Stored data:
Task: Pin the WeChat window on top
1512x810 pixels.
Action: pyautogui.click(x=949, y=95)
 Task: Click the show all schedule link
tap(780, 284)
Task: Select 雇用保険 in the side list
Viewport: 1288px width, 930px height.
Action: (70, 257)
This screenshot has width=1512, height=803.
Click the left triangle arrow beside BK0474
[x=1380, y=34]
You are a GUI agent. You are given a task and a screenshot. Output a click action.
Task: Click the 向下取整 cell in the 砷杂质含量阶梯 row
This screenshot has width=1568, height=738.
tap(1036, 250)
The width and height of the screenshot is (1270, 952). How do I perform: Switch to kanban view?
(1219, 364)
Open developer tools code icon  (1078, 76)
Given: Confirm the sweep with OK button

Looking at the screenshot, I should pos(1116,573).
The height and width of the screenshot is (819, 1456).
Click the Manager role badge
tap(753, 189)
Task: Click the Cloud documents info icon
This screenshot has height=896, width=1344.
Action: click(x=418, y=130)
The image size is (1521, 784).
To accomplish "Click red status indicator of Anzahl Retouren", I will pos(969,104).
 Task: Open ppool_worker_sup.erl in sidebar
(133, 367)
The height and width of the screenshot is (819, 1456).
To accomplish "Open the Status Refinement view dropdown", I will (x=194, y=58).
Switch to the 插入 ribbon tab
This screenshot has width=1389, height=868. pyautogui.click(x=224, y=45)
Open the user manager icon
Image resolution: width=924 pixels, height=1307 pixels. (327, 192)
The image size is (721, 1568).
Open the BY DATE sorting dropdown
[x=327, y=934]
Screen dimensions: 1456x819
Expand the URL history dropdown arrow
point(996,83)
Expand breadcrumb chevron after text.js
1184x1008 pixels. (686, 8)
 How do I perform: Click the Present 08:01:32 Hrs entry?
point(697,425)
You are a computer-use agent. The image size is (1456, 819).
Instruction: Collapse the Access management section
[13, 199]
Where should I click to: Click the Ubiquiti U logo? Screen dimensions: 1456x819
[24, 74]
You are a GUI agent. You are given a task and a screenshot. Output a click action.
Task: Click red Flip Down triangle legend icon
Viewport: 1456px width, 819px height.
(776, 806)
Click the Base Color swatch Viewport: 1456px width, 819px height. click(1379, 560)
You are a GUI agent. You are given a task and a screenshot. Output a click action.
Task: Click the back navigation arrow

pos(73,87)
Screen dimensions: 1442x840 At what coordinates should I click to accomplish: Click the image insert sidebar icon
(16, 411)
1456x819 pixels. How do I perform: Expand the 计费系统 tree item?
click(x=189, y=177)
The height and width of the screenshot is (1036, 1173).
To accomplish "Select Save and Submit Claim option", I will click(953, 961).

What to work on
Check each line above for the string "Select" and show the ones that have it.

Written response
Task: Select 雇用保険 in the side list
To accomplish "Select Save and Submit Claim option", I will click(953, 961).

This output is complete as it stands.